Saturday, January 30, 2010

Nylons Make Feet Smell More

Loco Locass - hang on?

For you Zed, I also love this song ...

Thursday, January 28, 2010

Mri Bleeding After It

The real life!


I typed in "real life" in google image and this is the first picture that has emerged. I told myself: Why not? "
Hey "Back in the real world! Not top level but morale alive for sure. The winter blues I guess ... say that I do not really know how I feel. Students are on fire and even some explosives and my wick decreases as the January advance. Roll on February.
I was right, this month, at times incredibly difficult to manage. One student even asked the single most despicable I have ever witnessed during my career lean towards another student. I will not mention this gesture because it is beyond comprehension to me.
children are sad, unhappy and alone. Too many children to save ... it seems that we should have the ambition to save one year. Which to choose? The odious young man who seems to feel no emotions ... no remorse? He seems to feel so alone and left alone to himself every night ... He closes like an oyster and screaming its distress at letting off steam on his teachers? And the others? I'm what?
I still lack the courage with perfect big boy I work with. It is perfect for me, I'm perfect for him ... but nothing gets done. And I read here ... unable to cry out that I like well. 28 years almost all my teeth, wisdom and less, and here I am m'appitoyer for myself, too little voice to blow my words of love. And my heart is torn gradually ... And
brothel ... shit sometimes real life!

The Minicia
Photo taken on this blog: https: / / lavraiedeb.blogspot.com thank you to you b!

Monday, January 25, 2010

Dangerously Low Bmi Elderly

Birthday parties

Every kid dreams of celebrating his birthday with his friends to a luncheon where a magician will perform , a boom which the boys might dare invite a girl to dance in the vain hope of seeing a piece Breast in plunging necklines , an evening where the real guys assist each a glass of alcohol to girls who dance together at the bottom of the nightclub. Whichever way, all children that we had wanted to spend this special day in the company of their comrades , to mark the occasion and make this a memorable date.

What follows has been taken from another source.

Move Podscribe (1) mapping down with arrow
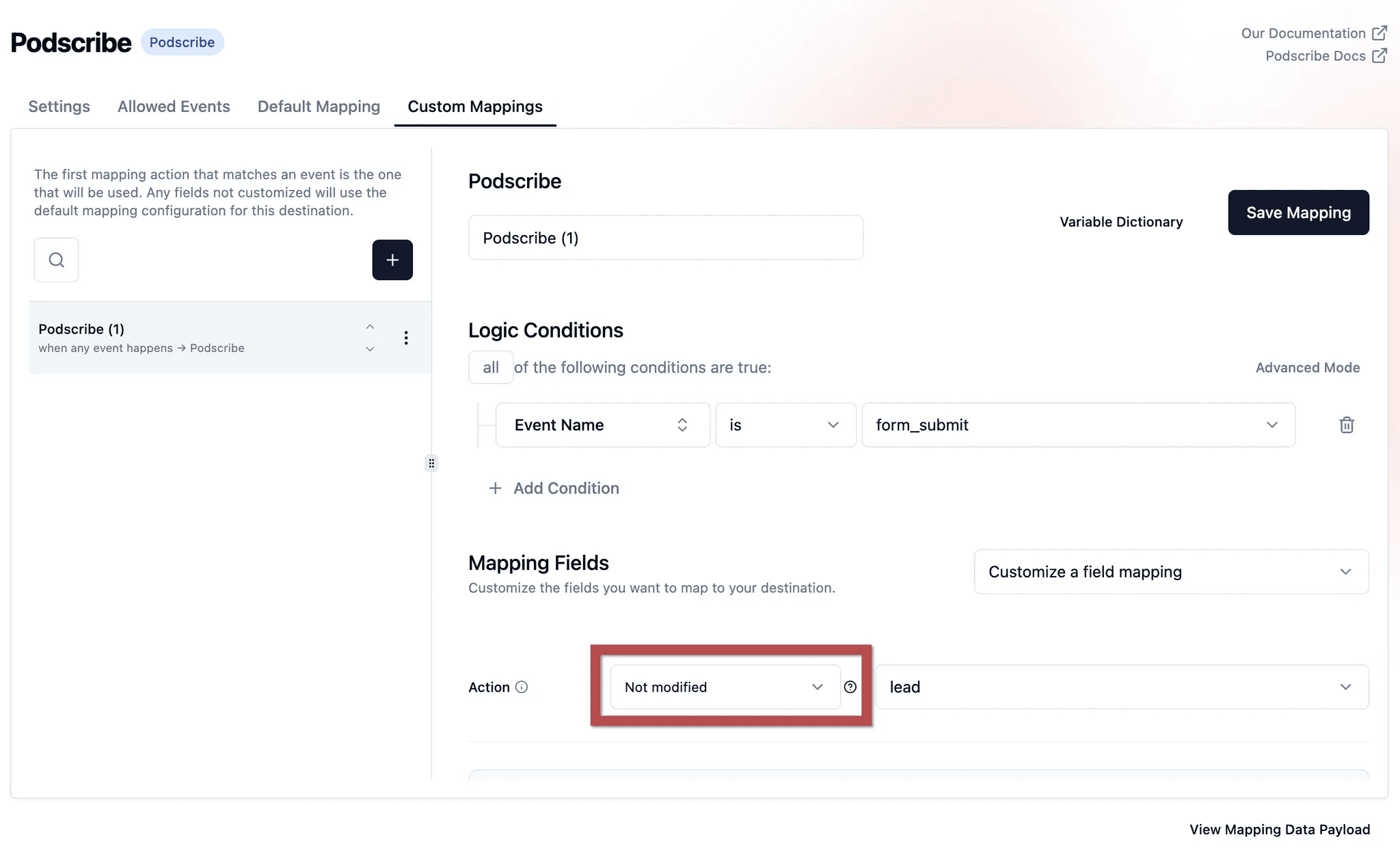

I've never really celebrated my birthday. Most of the time, date faded behind the festival of bells, and was punctuated by a wonderful cake concocted by my mom, around which we gather immediate family. Around the table, each raised his glass and I was a child does not realize that this celebration was not designed specifically to mark the change of age, but rather to take advantage of an opportunity more partying. The party with adults, whatever. Not one where you move, you're playing blind man's buff or football with his buddies. Nor even that which we know his first love, during a boom in the bottom of a garage. Even less in the end which is in the air sends to not remember the next day ....

In hindsight, I do not even know if I regret. These small parties, armored hopes and dreams of children, are they finally essential? What would they have me? Older you get, the less we appreciate that fateful day when the body is literally a year older. Anniversaries of the time, the campaign away from where I imagine the Parisian manners dynamism, magicians, girls topless and vapors of cannabis, were limited to mark the occasion and to continue his life as if nothing had happened. A taste of adulthood.

Friday, January 1, 2010

Paracetamol-heart Burn

Wishes for the New Year

Forced to wear this sweater? Because there, even if we will see Tata Monique sweater itches. It was always
Sappé like to go to Mass my parents took me to the wishes of the new year. Traditionally, we see going on around him: my grandparents, some uncles and aunts, then went to the next village to see the cousins and uncles and aunts of my grandparents, we never saw in the year and that stung when it came to embrace them. The latter, delighted to see us, posing as coffee or fart the sparkling, and spread out by the hour aperitif biscuits on the table - my favorite - or old biscuits from the war, guess which one. We stood there for minutes that seemed for ages, do not forget that after we pass from Uncle Gerard, booze addict, then Claude's cousin, who feels the pipe. We had fun with the dog, if not stuffed, when they were bored or simply. No Boy at the time. Just contemplating the clock ticking and haunting. We consoled still when one of them gave us gifts, ranging from chocolate coins to the real metal that would join their sisters at the bottom of the piggy bank ...
the evening, when we became impatient to return to play with the gifts of Father Christmas, people found themselves faced with the harsh reality: he stood greeting cards to do. Small cartons drawings winter, to complete the back of a small text to copy, without imitating the beautiful writing mom. Godfather, Godmother, so far, would be entitled to their small card the postman leaves a few days later. When you're a kid, a vow is meaningless, because it is done properly. When we age, attachment to people that is expanding alongside these wishes. I wish you all a happy new year 2010, and most importantly, excellent health!